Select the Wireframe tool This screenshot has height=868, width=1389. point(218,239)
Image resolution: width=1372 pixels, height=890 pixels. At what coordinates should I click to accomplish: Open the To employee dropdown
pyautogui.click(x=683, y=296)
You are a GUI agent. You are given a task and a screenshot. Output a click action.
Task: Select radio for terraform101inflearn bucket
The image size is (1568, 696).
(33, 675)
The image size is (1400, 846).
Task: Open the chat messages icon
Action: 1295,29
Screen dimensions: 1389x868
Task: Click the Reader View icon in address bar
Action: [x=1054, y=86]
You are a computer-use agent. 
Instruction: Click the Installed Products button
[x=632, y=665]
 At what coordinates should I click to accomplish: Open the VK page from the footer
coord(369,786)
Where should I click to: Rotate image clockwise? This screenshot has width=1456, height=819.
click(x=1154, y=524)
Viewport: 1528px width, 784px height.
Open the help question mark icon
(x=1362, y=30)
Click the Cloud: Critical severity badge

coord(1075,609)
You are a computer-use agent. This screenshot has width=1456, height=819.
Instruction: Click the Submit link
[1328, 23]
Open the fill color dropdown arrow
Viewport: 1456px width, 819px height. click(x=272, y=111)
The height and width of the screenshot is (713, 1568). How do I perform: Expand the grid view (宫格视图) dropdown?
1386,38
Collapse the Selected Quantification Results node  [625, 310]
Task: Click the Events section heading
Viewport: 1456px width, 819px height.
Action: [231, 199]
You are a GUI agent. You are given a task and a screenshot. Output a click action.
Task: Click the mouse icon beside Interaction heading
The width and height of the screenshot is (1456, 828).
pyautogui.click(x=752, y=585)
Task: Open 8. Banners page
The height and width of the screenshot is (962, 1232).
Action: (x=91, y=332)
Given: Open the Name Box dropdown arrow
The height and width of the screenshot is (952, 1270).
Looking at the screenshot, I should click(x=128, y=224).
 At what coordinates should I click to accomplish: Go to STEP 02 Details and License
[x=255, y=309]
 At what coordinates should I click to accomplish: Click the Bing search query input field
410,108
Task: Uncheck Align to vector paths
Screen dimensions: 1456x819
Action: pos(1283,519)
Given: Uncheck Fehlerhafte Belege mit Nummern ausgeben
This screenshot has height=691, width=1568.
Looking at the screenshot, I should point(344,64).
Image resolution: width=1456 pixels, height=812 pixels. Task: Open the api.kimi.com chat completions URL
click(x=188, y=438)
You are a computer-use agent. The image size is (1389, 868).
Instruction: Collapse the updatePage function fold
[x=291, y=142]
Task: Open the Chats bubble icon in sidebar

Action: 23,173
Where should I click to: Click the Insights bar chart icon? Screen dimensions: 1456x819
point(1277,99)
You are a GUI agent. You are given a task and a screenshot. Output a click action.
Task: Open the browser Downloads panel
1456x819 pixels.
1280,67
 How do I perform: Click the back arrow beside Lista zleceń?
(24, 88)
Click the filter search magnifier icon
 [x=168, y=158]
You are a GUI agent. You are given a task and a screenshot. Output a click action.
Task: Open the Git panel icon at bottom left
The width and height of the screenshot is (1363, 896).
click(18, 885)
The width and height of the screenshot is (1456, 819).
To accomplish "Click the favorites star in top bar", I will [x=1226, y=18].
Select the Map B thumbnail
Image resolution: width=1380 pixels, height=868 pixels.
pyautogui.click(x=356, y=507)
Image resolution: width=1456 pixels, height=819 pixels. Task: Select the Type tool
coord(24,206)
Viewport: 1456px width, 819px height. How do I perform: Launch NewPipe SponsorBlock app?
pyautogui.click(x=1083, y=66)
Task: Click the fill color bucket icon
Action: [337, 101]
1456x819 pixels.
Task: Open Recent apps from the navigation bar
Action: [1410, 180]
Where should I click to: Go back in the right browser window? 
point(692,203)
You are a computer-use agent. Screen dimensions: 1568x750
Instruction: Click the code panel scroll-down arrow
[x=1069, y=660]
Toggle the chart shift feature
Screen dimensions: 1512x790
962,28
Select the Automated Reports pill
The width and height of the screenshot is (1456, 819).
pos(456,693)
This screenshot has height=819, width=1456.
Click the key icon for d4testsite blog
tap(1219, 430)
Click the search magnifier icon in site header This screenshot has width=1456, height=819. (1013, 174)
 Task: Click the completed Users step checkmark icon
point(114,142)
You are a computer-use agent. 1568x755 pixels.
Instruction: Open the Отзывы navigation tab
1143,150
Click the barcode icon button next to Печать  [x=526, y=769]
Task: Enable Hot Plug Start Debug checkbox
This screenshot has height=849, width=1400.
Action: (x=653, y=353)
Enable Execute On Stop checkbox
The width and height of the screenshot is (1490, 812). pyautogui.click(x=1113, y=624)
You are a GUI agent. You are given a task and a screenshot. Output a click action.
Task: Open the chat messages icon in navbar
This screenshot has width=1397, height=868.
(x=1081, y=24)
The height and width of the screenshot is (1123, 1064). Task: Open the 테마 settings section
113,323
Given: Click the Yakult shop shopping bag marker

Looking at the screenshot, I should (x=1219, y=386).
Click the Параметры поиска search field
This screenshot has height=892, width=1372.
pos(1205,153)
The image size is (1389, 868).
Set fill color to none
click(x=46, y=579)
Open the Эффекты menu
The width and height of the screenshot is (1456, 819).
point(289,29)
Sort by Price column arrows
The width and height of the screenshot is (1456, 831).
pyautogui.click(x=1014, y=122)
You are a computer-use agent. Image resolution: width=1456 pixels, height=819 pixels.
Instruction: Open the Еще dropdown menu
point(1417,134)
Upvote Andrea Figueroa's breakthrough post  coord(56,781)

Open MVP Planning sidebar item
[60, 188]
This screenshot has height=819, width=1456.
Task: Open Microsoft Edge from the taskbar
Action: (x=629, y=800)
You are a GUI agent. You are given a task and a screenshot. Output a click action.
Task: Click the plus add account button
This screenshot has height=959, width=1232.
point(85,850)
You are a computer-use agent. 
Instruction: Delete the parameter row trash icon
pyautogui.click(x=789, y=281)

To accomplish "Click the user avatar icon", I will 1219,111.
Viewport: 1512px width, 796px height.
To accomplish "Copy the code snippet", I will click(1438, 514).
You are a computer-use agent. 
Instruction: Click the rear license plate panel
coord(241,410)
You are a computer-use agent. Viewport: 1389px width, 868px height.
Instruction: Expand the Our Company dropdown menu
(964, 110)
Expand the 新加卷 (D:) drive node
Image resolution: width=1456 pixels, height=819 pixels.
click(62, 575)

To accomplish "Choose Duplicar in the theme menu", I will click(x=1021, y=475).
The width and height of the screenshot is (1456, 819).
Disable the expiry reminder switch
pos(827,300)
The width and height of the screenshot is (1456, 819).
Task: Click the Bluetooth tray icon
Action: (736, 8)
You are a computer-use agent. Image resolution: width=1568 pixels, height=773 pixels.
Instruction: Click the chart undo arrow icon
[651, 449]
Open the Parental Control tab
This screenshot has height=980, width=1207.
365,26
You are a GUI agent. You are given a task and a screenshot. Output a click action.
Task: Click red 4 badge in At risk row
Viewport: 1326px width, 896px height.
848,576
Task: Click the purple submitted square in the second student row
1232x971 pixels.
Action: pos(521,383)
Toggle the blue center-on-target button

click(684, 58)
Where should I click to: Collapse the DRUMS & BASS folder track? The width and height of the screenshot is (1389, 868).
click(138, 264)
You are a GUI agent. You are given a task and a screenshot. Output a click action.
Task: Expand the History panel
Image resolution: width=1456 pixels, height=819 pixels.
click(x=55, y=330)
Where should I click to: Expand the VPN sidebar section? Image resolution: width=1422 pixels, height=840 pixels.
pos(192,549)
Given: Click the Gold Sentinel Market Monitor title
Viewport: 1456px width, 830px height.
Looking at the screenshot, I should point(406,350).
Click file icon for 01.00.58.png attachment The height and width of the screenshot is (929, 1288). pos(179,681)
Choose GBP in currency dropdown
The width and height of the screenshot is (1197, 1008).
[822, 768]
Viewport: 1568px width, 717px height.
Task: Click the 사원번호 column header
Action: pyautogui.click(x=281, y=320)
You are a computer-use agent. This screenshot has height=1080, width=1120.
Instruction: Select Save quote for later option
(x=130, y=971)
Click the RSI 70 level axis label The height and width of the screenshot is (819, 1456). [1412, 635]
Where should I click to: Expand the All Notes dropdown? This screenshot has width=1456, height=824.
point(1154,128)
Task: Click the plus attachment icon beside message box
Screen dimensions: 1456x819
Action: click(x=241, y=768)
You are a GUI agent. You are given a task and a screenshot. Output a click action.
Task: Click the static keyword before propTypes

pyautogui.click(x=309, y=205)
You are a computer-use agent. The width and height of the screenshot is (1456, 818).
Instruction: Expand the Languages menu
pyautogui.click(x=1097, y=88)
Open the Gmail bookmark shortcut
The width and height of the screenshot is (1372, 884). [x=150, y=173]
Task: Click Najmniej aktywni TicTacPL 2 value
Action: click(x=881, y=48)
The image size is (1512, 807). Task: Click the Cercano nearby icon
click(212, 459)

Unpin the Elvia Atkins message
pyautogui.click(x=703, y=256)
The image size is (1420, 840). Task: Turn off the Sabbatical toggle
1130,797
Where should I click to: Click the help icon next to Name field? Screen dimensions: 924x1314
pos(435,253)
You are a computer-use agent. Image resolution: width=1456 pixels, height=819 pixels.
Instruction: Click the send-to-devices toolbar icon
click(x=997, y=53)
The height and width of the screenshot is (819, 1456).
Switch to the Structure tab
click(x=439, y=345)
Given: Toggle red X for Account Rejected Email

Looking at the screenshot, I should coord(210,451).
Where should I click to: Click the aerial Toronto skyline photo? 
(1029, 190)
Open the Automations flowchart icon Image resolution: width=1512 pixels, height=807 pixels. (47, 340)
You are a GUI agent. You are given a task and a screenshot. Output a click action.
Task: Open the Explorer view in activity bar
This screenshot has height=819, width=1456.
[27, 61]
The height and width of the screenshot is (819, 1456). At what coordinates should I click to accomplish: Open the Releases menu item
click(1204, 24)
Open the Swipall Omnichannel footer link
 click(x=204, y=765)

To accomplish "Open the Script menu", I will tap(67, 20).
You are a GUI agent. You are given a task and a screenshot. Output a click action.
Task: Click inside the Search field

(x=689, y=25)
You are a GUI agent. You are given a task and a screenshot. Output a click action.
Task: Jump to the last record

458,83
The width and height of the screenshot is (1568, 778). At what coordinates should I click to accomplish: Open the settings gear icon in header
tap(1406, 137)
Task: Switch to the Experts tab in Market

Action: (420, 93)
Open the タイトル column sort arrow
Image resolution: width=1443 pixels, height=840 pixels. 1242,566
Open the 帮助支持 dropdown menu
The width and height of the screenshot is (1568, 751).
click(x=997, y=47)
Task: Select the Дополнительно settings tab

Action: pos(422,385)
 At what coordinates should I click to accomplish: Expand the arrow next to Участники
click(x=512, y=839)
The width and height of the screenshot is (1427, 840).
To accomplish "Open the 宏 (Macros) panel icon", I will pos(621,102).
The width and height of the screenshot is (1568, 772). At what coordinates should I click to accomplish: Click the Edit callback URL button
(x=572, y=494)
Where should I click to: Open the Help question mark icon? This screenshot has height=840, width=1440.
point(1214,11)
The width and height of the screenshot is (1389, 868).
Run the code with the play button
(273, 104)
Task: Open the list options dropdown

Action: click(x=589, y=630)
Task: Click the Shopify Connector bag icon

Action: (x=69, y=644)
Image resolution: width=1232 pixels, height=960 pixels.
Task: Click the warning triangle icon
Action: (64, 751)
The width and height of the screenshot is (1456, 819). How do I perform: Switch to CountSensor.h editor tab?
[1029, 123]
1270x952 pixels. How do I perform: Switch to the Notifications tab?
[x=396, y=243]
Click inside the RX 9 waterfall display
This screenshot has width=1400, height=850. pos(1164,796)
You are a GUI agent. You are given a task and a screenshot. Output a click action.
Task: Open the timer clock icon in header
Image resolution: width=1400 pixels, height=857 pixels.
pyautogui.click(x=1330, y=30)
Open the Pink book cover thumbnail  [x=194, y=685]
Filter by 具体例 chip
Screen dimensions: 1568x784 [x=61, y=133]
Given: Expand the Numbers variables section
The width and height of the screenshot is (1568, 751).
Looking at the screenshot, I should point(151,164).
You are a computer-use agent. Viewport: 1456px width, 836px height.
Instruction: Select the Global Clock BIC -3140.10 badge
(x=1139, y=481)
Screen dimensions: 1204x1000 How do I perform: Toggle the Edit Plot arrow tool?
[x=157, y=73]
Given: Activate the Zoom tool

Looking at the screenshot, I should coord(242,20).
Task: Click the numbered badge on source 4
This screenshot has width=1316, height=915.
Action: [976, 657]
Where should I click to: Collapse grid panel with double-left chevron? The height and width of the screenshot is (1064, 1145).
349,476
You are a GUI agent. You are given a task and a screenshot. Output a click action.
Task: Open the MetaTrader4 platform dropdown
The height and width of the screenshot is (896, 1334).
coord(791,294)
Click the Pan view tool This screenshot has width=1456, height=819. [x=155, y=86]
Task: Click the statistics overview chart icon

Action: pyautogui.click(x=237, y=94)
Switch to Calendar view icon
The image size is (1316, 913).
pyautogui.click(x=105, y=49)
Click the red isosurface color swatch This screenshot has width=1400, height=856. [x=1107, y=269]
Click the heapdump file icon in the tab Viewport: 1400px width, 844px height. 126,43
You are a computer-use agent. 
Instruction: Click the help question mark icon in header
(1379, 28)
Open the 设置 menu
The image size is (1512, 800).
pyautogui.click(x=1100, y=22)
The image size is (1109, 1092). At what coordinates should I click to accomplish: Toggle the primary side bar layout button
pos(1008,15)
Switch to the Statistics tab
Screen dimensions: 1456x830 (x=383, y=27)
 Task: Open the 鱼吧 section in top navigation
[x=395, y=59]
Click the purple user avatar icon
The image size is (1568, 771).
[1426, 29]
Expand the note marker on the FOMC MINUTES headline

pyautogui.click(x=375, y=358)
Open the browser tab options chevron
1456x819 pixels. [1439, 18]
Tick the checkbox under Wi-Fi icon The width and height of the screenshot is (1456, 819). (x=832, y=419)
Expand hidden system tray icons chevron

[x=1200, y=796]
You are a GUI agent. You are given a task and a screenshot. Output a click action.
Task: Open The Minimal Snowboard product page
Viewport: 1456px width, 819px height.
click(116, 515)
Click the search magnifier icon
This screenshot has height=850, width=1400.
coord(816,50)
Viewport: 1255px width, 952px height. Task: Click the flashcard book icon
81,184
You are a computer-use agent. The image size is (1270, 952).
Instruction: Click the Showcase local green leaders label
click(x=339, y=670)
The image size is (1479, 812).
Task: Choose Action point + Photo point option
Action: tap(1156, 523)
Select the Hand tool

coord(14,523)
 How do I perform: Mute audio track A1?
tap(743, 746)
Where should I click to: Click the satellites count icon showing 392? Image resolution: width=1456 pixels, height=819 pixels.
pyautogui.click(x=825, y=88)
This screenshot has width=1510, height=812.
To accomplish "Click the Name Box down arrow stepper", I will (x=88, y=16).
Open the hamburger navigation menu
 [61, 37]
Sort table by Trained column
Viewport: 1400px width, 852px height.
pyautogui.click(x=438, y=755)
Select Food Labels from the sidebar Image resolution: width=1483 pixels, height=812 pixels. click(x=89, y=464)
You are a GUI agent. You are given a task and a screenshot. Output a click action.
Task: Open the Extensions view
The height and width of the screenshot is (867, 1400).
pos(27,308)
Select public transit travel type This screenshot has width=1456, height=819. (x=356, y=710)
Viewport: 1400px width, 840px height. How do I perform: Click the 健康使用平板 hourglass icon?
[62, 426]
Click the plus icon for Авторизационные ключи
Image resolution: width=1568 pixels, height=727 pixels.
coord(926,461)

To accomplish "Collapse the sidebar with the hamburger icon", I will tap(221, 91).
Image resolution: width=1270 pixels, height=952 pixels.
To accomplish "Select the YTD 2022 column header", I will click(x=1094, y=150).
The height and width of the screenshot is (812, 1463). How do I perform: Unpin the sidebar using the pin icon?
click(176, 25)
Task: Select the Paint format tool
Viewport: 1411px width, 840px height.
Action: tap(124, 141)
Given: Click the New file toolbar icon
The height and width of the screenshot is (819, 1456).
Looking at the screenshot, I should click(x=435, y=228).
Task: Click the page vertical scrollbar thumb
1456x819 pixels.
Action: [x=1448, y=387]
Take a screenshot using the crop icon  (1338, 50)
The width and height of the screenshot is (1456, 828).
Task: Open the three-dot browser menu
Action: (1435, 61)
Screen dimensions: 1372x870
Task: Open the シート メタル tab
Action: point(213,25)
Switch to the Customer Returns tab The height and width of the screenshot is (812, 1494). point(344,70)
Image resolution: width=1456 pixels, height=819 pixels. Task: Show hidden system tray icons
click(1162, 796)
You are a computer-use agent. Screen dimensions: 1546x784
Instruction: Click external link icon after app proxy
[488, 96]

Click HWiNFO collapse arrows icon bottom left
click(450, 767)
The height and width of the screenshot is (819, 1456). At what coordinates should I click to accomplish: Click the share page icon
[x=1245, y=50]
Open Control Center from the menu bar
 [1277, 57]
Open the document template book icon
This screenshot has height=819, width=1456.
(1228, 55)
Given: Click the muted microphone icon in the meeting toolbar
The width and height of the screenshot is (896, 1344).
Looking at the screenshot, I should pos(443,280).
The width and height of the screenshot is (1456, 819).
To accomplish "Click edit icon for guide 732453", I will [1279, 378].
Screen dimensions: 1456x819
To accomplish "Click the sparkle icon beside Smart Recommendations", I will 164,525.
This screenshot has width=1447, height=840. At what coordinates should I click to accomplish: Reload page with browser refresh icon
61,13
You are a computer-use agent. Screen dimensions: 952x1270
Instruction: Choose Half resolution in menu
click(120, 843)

▸ **Work required**
Lines in the data that hold "avatar" are to be counted, and the number alone reported.

▸ **Solution below**
2